• **Task**: Your reply must contain exactly the lines running from the one with "Task: Click the sad frowning face icon" to the last line of the entries below, both included, and no other lines.

• **Pixel coordinate grounding data**:
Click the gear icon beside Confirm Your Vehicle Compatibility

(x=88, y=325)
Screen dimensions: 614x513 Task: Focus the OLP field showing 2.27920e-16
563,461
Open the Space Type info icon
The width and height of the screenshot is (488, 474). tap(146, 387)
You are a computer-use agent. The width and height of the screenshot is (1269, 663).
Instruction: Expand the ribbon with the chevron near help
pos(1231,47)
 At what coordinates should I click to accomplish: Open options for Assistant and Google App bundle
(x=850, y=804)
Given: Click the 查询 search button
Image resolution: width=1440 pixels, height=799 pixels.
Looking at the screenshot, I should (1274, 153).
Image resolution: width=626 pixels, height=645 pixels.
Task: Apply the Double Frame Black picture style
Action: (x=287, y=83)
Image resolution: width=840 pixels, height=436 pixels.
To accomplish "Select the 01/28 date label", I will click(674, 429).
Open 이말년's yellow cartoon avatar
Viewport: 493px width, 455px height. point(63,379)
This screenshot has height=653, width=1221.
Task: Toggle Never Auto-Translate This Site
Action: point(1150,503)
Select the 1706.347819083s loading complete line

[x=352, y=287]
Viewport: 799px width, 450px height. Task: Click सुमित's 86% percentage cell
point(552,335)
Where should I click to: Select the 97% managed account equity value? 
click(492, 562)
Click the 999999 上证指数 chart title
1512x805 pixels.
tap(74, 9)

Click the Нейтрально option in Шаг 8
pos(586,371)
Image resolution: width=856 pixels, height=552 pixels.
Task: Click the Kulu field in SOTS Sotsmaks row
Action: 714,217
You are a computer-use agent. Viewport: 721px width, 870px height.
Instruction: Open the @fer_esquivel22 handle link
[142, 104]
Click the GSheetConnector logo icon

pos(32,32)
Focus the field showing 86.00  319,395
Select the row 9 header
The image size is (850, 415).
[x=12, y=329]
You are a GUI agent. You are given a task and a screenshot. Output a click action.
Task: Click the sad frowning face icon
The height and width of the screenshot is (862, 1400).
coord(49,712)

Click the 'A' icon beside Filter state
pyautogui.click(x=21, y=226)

• **Response to the task**:
Task: Click the sad frowning face icon
The height and width of the screenshot is (862, 1400).
coord(49,712)

Click the 'A' icon beside Filter state
pyautogui.click(x=21, y=226)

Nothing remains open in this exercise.